Sa décision intervient une semaine après la réunion publique, à Sydney, de Hizb ut-Tahrir, une organisation internationale musulmane dont l’objectif est d’instaurer un état musulman mondial (califat) conformément au coran et aux objectifs de l’Etat islamique.
Abbott, a déclaré il y a une semaine que « la balance entre la liberté et la sécurité risque de pencher dans le sens de la protection à cause des musulmans radicaux qui cherchent à commettre des attentats » et qu’il n’était plus question de leur dérouler le tapis rouge lors de leurs demandes de visas.
Le nouveau système, plus dur, ne demandera pas de nouvelles lois, a déclaré le premier ministre.
« Ce que nous voulons, c’est nous assurer que des prédicateurs connus pour leur discours de haine ne mettent pas les pieds dans notre pays et diffuser leurs messages extrémistes, » a déclaré Abbott à la presse, conscient que les mêmes discours sont diffusés en continu sur internet.

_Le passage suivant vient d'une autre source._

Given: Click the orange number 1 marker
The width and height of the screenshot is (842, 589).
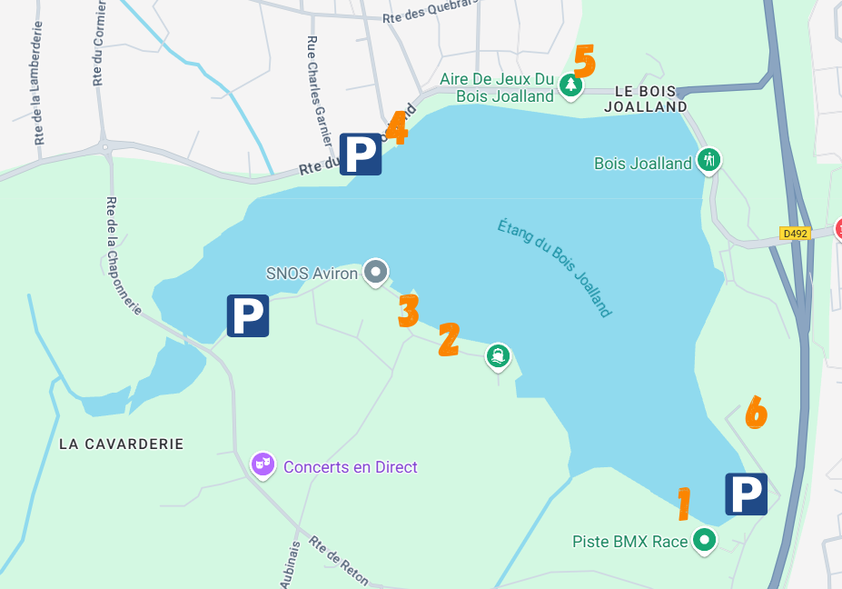Looking at the screenshot, I should 683,504.
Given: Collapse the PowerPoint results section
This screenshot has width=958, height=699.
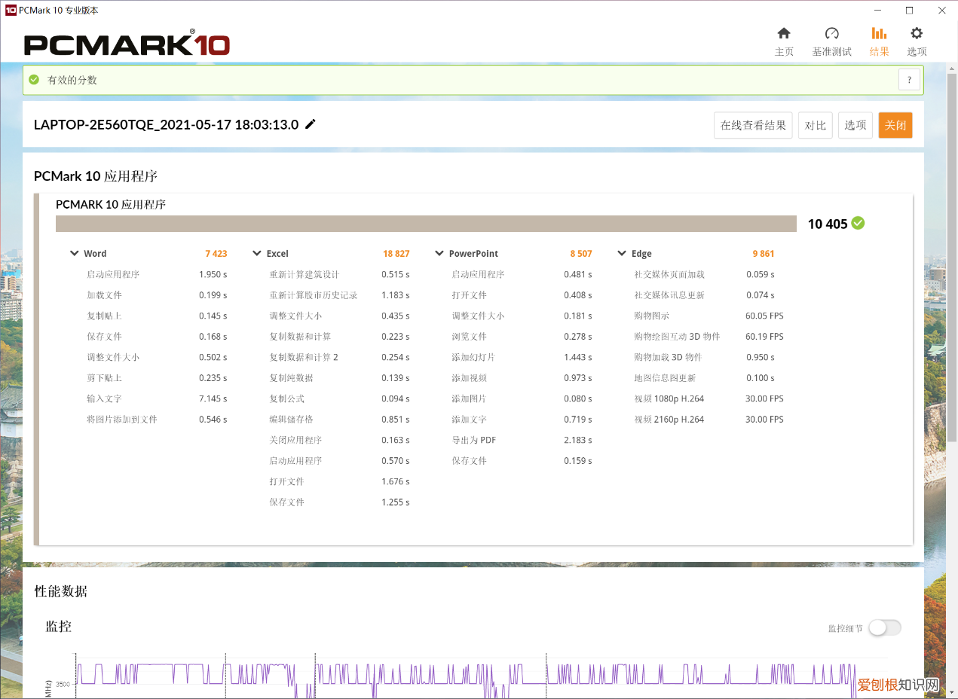Looking at the screenshot, I should point(439,254).
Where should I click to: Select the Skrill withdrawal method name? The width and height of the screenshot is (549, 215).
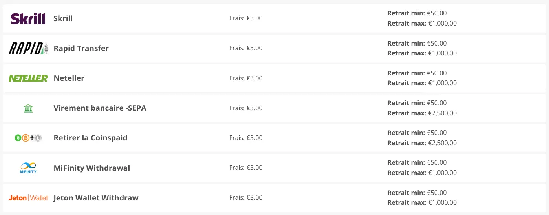63,18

« Ce que je fais, c’est mettre en place un nouveau système par lequel les prédicateurs de haine ne peuvent venir en Australie pour diffuser leur idéologie extrémiste venue de l’étranger. »
Décapitez ceux qui insultent l’islam
L’Australie est en alerte rouge en raison de risque d’attentats par des musulmans radicaux ou des militants qui reviennent des zones de combat du Moyen Orient, et la police a fait un certain nombre d’interpellations dans les milieux radicaux des villes principales.
Selon les autorités, environ 160 australiens ont soit été impliqués dans les combats au Moyen Orient, ou soutiennent activement les jihadistes qui s’y trouvent, et au moins 20 d’entre eux sont soupçonnés d’être rentrés en Australie, représentant un risque sécuritaire extrême.
Les leaders musulmans dénoncent qu’ils sont injustement visés par les forces de police, et menacés par les groupes d’extrême droite, et se déclarent inquiets que les actions de la police contre les radicaux risquent d’avoir des contrecoups.